« Un jardin sur la mer », un roman inédit de Mercè Rodoreda

Mercè Rodoreda est considérée en Espagne comme une écrivaine majeure. Elle avait l’admiration de Gabriel García Marquez qui a d’ailleurs rédigé son éloge dans le journal El Pais, à sa mort en 1983. Et pourtant, elle reste méconnue en France. C’est donc une excellente idée qu’ont eu les éditions Zulma de publier ce roman inédit de 1967, une belle porte d’entrée à l’univers sensible de la grande dame des lettres catalanes.

Merce` Rodoreda
Photo Fundacio Mercè Rodoreda

« Moi, j’ai toujours aimé connaître tout ce qui arrive aux gens, bien que je ne sois pas bachelier… C’est parce que j’aime les gens. Et les propriétaires de cette maison, je les aimais. Mais cela fait si longtemps, de tout ça, qu’il y a bien des choses dont je ne me souviens plus. Je suis trop vieux et parfois je m’embrouille malgré moi… Pas besoin d’aller voir des films à l’Excelsior, les étés où ils venaient avec leurs amis. »

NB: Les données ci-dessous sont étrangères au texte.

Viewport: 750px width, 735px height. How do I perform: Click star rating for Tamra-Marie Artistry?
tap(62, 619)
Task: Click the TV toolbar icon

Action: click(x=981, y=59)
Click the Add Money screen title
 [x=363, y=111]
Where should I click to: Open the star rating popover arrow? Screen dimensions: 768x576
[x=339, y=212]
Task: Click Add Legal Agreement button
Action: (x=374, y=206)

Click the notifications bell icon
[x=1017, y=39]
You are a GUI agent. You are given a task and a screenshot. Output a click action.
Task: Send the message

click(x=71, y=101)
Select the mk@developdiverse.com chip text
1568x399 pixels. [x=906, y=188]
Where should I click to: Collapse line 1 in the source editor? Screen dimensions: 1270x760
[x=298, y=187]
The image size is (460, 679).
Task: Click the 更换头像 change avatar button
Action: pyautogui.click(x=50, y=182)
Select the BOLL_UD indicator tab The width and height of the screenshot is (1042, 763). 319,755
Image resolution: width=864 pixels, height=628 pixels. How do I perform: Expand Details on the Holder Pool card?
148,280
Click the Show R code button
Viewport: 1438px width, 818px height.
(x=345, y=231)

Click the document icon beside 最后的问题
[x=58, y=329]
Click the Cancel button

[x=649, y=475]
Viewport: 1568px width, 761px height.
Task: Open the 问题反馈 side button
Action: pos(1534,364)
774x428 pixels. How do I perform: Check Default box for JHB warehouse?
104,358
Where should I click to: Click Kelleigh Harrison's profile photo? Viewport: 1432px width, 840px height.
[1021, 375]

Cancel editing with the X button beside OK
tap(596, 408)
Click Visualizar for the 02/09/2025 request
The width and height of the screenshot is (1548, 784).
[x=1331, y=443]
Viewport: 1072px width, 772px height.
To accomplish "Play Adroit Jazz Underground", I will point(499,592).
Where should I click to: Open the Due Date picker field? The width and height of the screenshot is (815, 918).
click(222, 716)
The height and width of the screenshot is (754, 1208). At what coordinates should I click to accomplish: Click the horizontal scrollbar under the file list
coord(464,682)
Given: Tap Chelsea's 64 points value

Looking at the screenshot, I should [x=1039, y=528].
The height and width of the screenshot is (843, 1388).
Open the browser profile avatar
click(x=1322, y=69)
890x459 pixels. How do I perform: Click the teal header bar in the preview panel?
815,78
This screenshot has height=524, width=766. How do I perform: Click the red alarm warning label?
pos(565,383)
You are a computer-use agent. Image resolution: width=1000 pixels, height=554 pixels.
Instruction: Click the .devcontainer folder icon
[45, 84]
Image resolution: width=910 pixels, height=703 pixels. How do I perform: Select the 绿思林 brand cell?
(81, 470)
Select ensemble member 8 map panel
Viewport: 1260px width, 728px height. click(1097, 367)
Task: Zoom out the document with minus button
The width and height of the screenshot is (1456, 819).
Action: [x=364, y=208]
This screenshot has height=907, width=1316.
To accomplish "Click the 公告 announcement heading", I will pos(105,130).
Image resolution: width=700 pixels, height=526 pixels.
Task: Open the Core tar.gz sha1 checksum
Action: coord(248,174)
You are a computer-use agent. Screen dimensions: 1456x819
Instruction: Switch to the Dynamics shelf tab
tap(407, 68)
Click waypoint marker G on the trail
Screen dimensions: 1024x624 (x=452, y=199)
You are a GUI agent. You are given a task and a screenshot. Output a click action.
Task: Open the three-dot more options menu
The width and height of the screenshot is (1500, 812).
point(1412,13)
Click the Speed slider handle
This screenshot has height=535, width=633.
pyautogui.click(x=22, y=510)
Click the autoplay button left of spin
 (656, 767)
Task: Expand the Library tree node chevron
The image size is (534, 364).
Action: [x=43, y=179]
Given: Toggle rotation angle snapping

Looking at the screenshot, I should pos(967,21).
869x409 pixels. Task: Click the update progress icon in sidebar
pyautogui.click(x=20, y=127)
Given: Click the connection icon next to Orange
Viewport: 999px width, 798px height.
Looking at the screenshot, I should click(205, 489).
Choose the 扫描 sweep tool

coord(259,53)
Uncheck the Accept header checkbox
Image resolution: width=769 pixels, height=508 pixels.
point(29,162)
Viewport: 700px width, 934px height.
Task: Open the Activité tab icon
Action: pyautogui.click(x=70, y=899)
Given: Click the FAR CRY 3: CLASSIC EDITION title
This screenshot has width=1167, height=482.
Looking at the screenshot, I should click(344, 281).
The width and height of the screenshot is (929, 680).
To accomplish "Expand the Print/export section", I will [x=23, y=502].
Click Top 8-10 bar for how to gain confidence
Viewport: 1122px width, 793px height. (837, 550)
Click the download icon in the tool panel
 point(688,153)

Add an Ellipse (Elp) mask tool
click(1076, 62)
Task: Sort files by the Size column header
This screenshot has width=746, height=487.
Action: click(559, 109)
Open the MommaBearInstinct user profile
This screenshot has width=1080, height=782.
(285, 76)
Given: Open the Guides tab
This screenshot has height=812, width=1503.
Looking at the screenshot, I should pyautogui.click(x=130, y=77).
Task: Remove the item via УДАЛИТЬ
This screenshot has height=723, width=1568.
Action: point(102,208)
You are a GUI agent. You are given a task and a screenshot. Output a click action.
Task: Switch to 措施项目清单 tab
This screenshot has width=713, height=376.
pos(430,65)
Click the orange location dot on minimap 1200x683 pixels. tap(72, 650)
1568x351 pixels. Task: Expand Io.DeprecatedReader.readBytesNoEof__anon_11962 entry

Un jardin sur la merLe narrateur est un vieux jardinier qui se souvient de la villa d’été dont il assurait l’entretien des extérieurs, de ses employeurs, un couple de riches et beaux propriétaires barcelonais, de la cohorte de leurs amis glamours, de leur vie d’insouciance et d’oisiveté durant six étés entre baignades dans la Méditerranée, ballades à cheval et fêtes sans fin. Nous sommes dans les années 1920 et les personnages qui gravitent autour du jardinier semblent semblent sortis d’un roman de Francis Scott Fitzgerald.

Objectivement, il ne se passe pas « grand chose » dans le roman, aucune action spectaculaire à relever, aucun fracas qui claque la porte, aucun feu d’artifice littéraire. De nombreux passages, au contraire, superbes de sensorialité et sensualité,  suspendent le récit le temps de décrire le jardin que le vieil homme entretient avec dévotion, iris, glaïeuls, trompettes des anges, pulmonaires en majesté.

Comme chez Virginia Wolf, les souvenirs sont les moteurs de l’histoire. Mercè Rodoreda joue magistralement sur les non-dits. En fait, ce sont les silences qui propulse une action qui se déroule hors-page. Jamais le lecteur n’est le témoin direct du récit principalement composé d’observations et d’informations de seconde main, partielles et filtrées, provenant du jardinier, de la cuisinière ou de la femme de chambre, et donnant l’impression d’écouter des chuchotements derrière la porte.

Doux, bienveillant, le ton détaché du monologue du jardinier ne semble pas toujours mesurer toutes les implications et la gravité de ce qu’il raconte, de ce qu’il se passe dès que fait irruption un nouveau riche qui fait construire, juste à côté de celle de ses maîtres, une villa pour sa fille et son mystérieux gendre. Mais flotte un parfum de mystère et de menace. Le spectre d’une tragédie amoureuse semble s’annoncer, sans qu’on ne devine si elle va réellement survenir ni selon quelles modalités.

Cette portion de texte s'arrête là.